With the completion of the North Island Hospitals Projects, the board had considered an option to reduce the tax requisition to $15 million, which was noted in a staff report from January. However, members decided at the March 7 board meeting to keep levels the same in order to generate reserves for future projects.
“It doesn’t mean that that requisition won’t continue to be looked at and re-evaluated,” Douville said.
The district is comprised of elected directors from the Comox Valley and Strathcona regional districts and oversees local taxation for health sector capital projects. The district typically contributes 40 per cent of the cost of capital projects for acute care facilities.
At the current $17 million requisition level, reserve contributions will average $4.5 million a year for the next 10 years and with interest should amount to approximately $61 million by the time the debt is retired.

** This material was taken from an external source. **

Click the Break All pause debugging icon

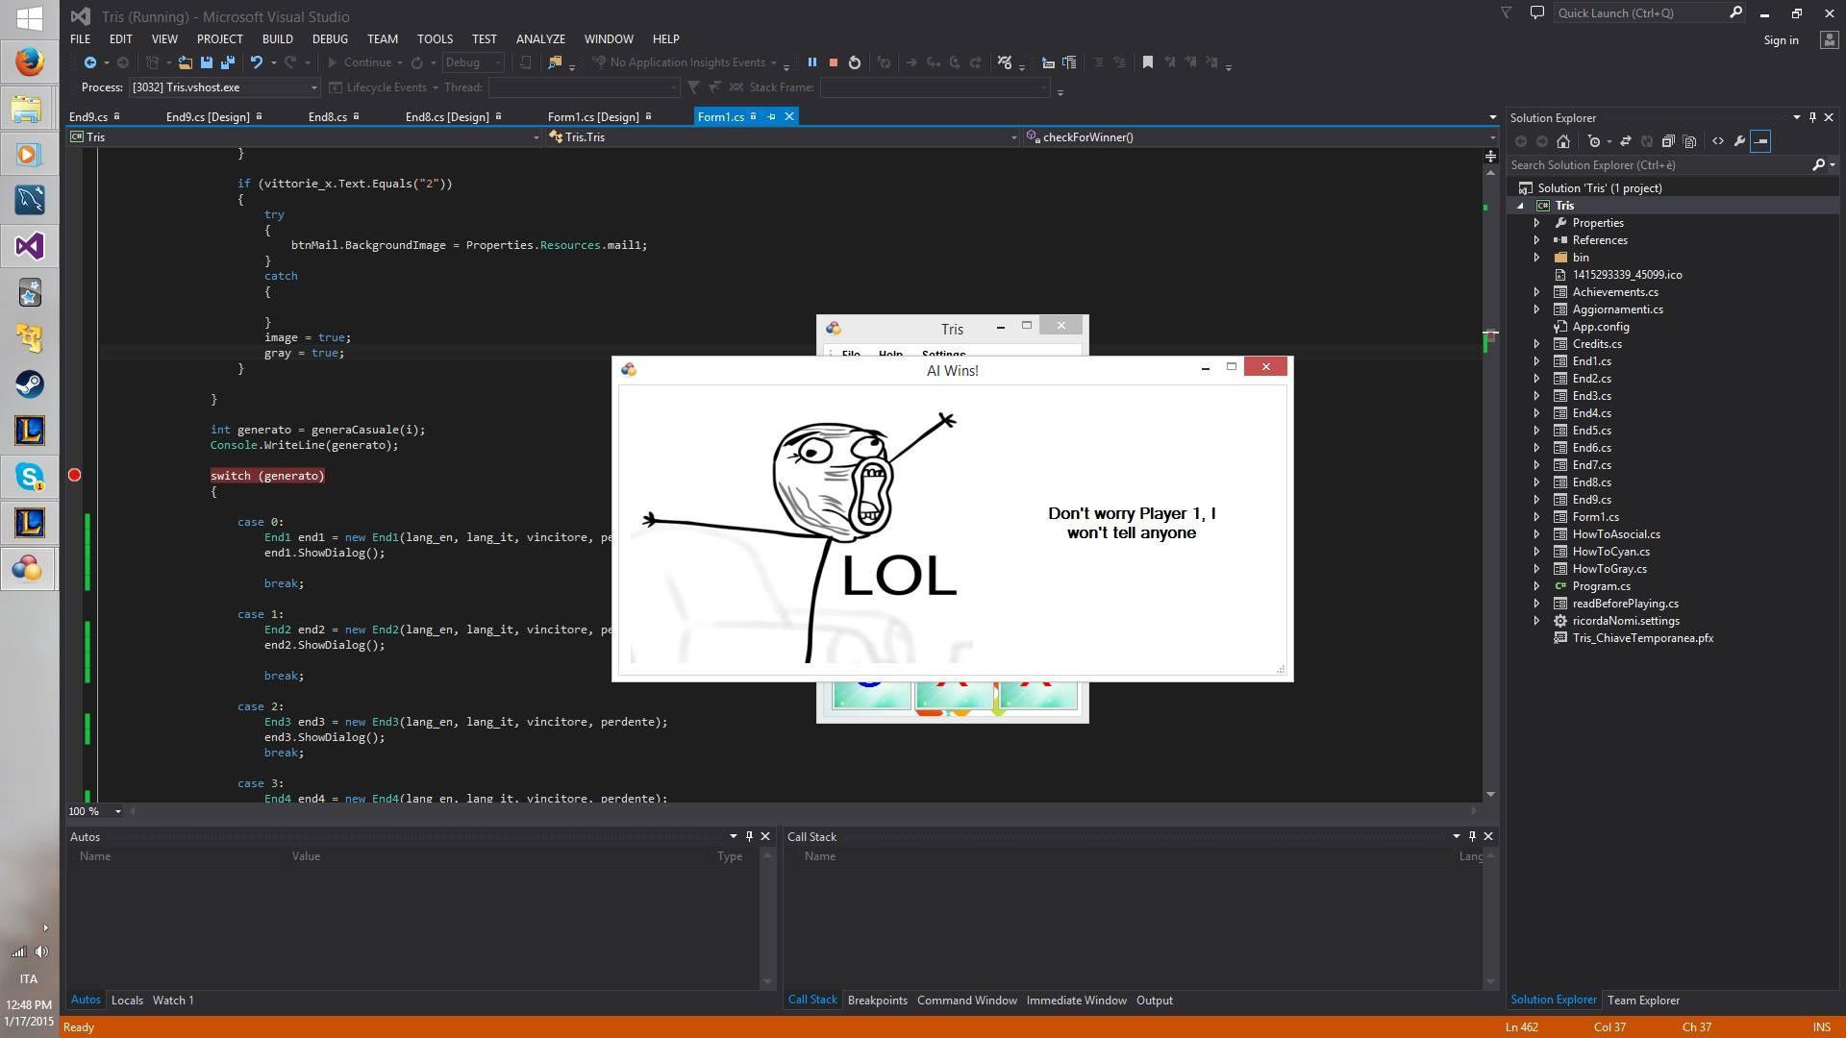tap(811, 62)
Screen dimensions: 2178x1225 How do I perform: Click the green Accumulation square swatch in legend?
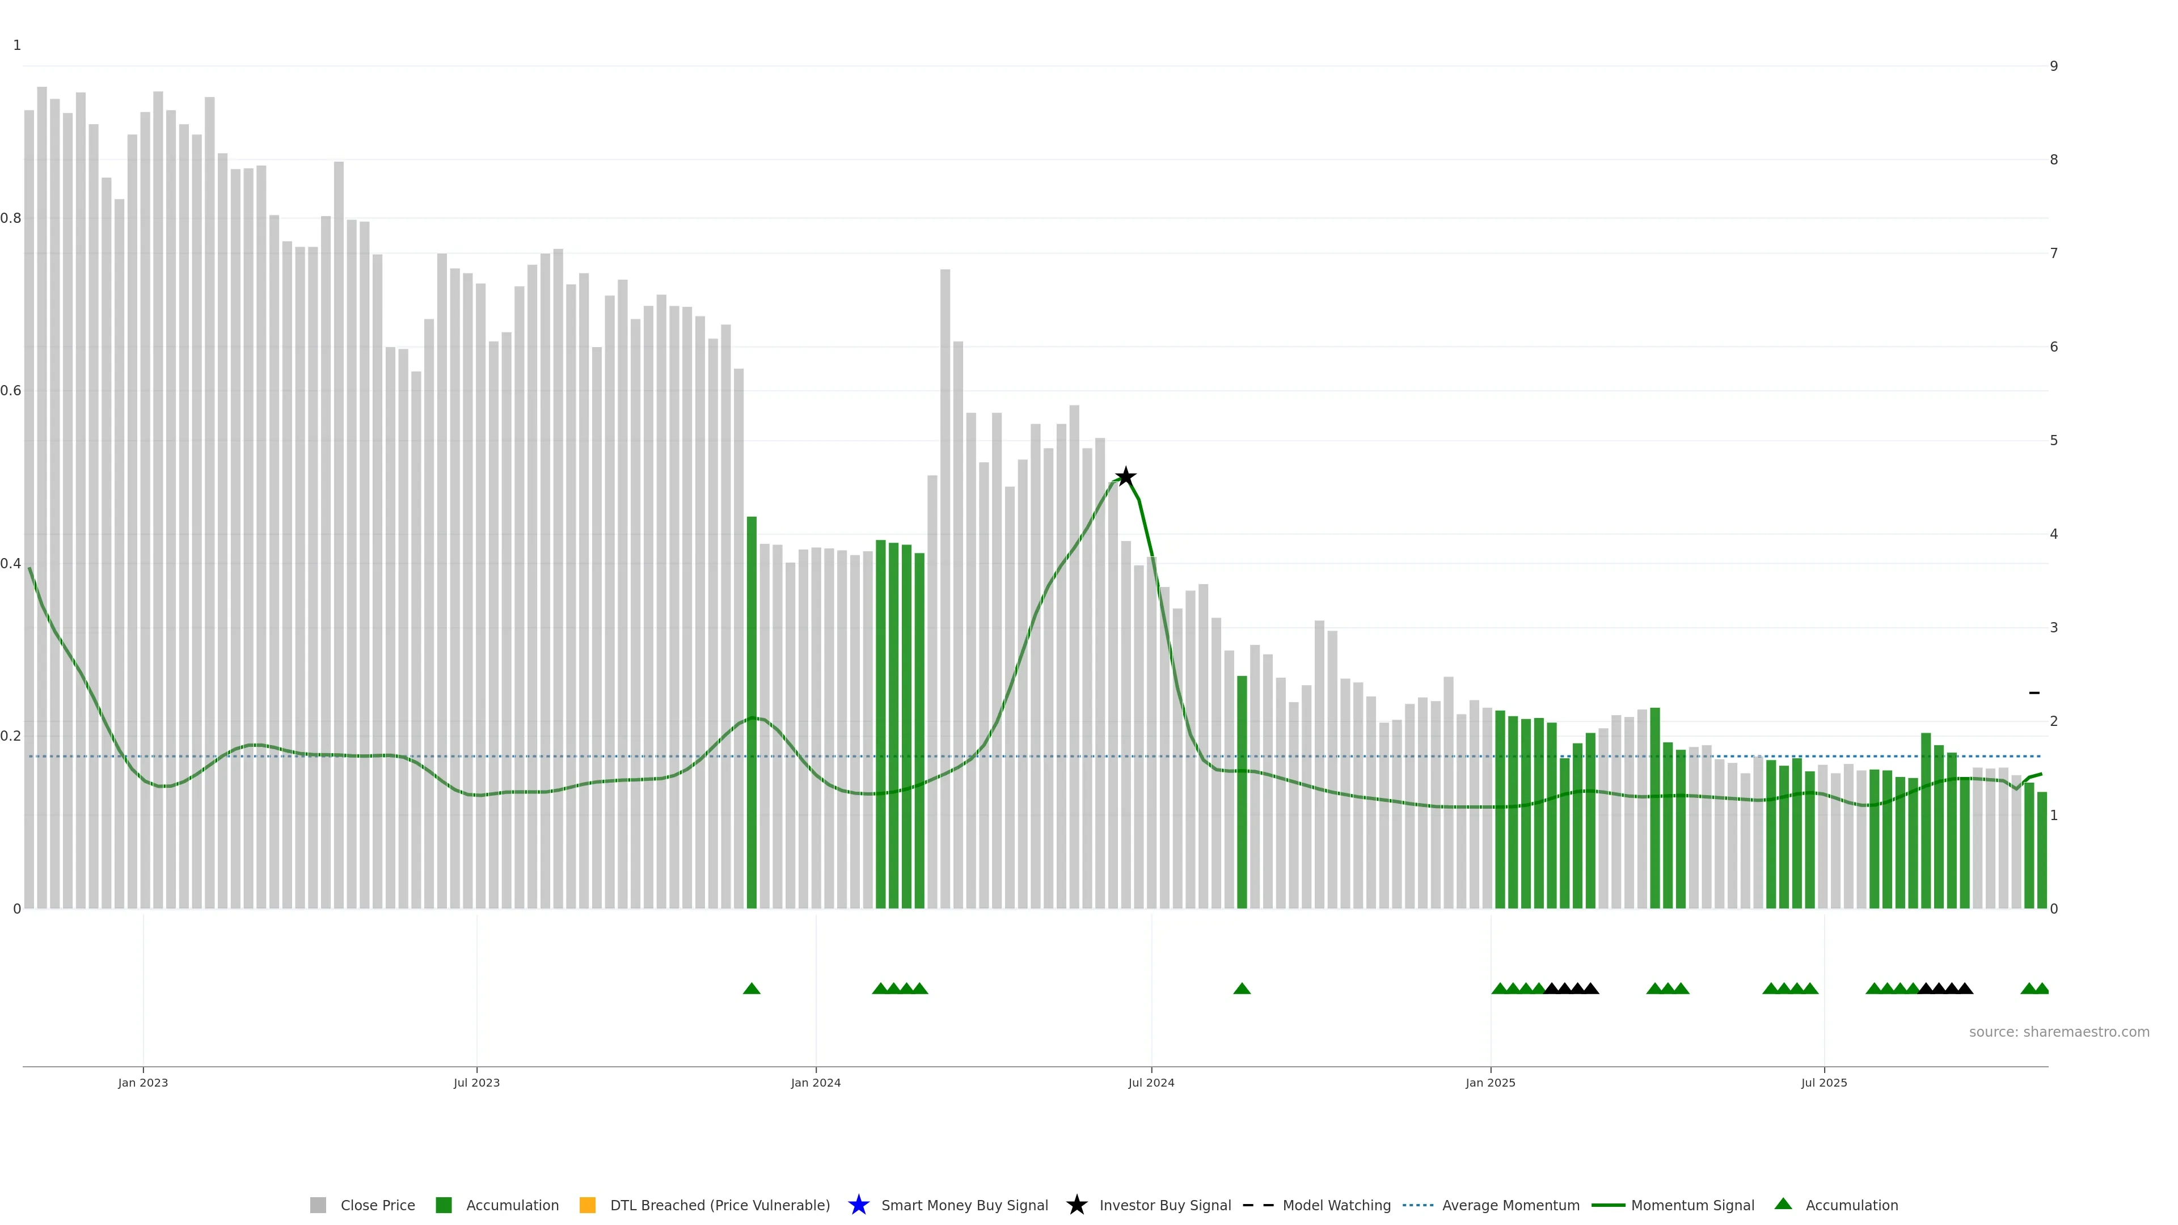[x=444, y=1205]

Four years ago, according to the staff report, the district had weighed the idea of reducing the tax requisition, but in light of where the two hospital projects for the Comox Valley and Campbell River area were, the feeling at the time was that there was too much uncertainty in terms of financial commitments. Since the new hospitals opened, the financial picture has become clearer.
“We’re certainly going to be paying off the debt much sooner than we had originally anticipated,” Douville said.
With the projects mostly complete, the CSRHD is on schedule to repay its long-term debt through the provincial Municipal Financial Authority over a 10-year period, by 2028.
“We do have some final costs remaining with respect to the North Island Hospitals Project,” Douville said. “We’re in the last year of payments to Island Health in that regard.”
Last summer, the board approved this debt financing plan. The staff report also notes that the debt is locked in for the 10-year term, and while there is an option to repay it early, there is no financial benefit for the hospital district is doing so.
“We’re now into the annual debt repayment for the debt for those hospitals,” Douville said. “We’re obligated to pay the interest regardless. There’s really no advantage.”
At this point, the hospital district is planning a strategic planning process, probably during the middle of 2019, through which it will review its mandate in light of the completion of the two major capital projects. This could mean there are still changes in the future regarding tax requisition levels.
“Obviously, every year that budget gets reviewed and brought forward,” Douville said.